Parry Strafford is in his well into his 30s and nurtures dreams of a music career. A songwriter and a singer, Parry performs his compositions on music nights at ‘The high hopes bar & grill’ an establishment owned and run by his girlfriend Jessie. The other leading performer at ‘high hopes’, is Melvin Priestly, famous locally as Melvis Presley. Melvis’ impersonation of Elvis and his act of singing along to the instrumental soundtrack of Elvis’ hits are a rage with the patrons. But the same cannot be said for the original compositions of Parry. He finds himself steadily losing the audience gathered by Melvis as he performs of stage afterwards. A dejected Parry gets support from Melvis and Jessie, who encourages him to explore a new approach for winning the audience over. They tell him that the audience who does not appreciate his slow numbers may find his performance enjoyable if he switched over to faster numbers or performs a cover version of a popular song in his unique style. Jessie even goes ahead and selects the perfect number for him, ‘perfect girl’ as a tribute to her being his perfect girl. Parry reluctantly accepts the proposal, and as he performs the cover version of ‘perfect girl’ at the next event, things change.

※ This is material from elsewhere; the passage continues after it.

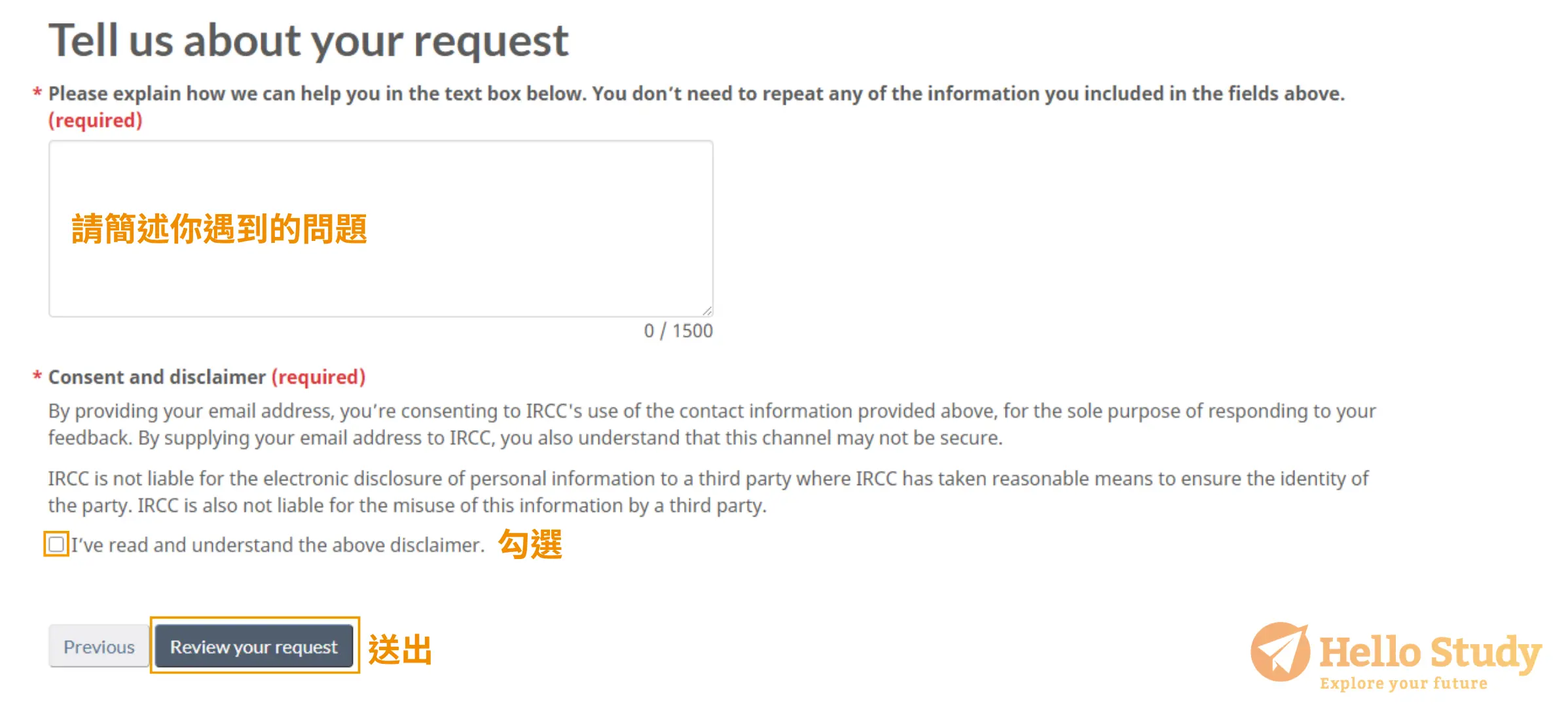Click the red (required) text beside Consent
Viewport: 1568px width, 707px height.
[319, 377]
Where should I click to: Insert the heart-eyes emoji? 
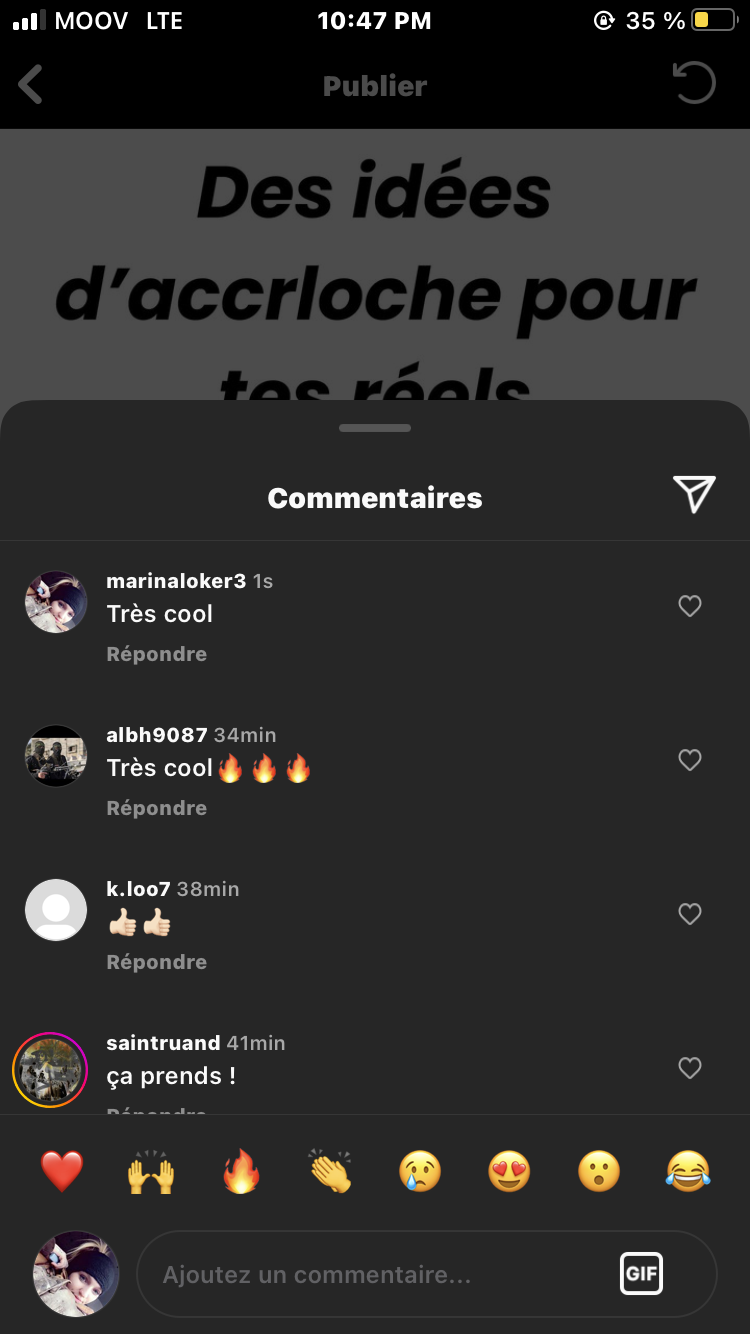click(x=509, y=1171)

‘No one will know me’ is a feature-length screenplay from screenwriter Devin Dugan. Devin tells the tale of hope, aspirations and deceit set against the backdrop if the music industry in a small town aptly named hope. ‘No one will know me’ brings to life the struggles of an unsuccessful musician well past his prime who goes on to discover that it was neither his location nor his talent, but only his mindset that was standing in the way of his success and recognition. He sketches a beautiful arc for parry who goes from being a naïve, diffident and unrecognized artist to becoming confident, smart and street-smart in the cut-throat business of music.
‘No one will know me’ explores the real import of concepts we have come to accept without a second thought. What makes a work of art an ‘original’? What happens when an ‘original’ is improved upon? Does it create a new ‘original’? What is more important for an artist? Recognition or Remuneration? ‘No one will know me’ is an invitation to ponder over these questions.